4. Shut down all proxies

5. Shut down all the remaining services except master servers

(Most likely, these are clock servers, master caches, timestamp providers, and discovery servers. If there are other services, disable them at this step as well).

Note

During extension, you do not have to disable services that do not rely on master servers in their operations. Examples of such services are clock servers, discovery servers, and possibly other services that do not have master server addresses in their static config.

If for some reason you need these services to stay alive, you do not have to shut them down at this step. Still, we strongly suggest double checking: failure to disable a service that DOES have master servers in its static config (which then will not be updated) may result in the cluster breaking in an arbitrary way.
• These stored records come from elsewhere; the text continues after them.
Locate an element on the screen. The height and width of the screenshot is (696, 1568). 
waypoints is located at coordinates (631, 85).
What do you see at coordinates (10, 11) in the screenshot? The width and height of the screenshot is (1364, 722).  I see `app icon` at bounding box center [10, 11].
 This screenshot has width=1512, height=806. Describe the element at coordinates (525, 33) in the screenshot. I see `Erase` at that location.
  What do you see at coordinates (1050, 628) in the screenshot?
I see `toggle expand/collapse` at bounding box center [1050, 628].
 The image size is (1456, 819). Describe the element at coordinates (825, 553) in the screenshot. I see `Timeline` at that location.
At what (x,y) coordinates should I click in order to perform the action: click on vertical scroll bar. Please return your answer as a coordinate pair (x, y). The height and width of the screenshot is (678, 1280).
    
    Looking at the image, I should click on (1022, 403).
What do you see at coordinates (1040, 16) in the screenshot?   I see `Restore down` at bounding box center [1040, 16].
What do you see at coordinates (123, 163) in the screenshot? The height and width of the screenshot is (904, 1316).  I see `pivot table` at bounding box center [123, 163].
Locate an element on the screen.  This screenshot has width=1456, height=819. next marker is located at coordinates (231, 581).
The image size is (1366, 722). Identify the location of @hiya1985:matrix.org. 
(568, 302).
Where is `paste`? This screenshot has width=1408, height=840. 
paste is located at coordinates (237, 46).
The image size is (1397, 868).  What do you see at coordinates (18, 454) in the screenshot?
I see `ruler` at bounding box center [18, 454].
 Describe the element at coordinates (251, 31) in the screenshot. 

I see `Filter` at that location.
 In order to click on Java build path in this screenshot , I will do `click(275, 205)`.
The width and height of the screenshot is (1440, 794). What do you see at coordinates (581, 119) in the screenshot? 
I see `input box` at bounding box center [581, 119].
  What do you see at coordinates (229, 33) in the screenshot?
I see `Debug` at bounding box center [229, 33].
6. Create a read-only snapshot on the master servers

yt-admin build-master-snapshots —read-only —wait-for-snapshot-completion

Read-only is a special cluster state in which master servers cannot accept, schedule, or apply mutations. Creating a snapshot in this mode is a standard technique used for major updates. It helps ensure that the updated master servers will recover only from the snapshot, without applying a changelog over the snapshot (because the changelog will be empty after the snapshot).

Attention

This step is very important: not following it may result in loss of data.

You can verify that the master servers are in read-only mode and have created a snapshot by leader logs:
"Read-only mode enabled" and "Distributed snapshot creation finished".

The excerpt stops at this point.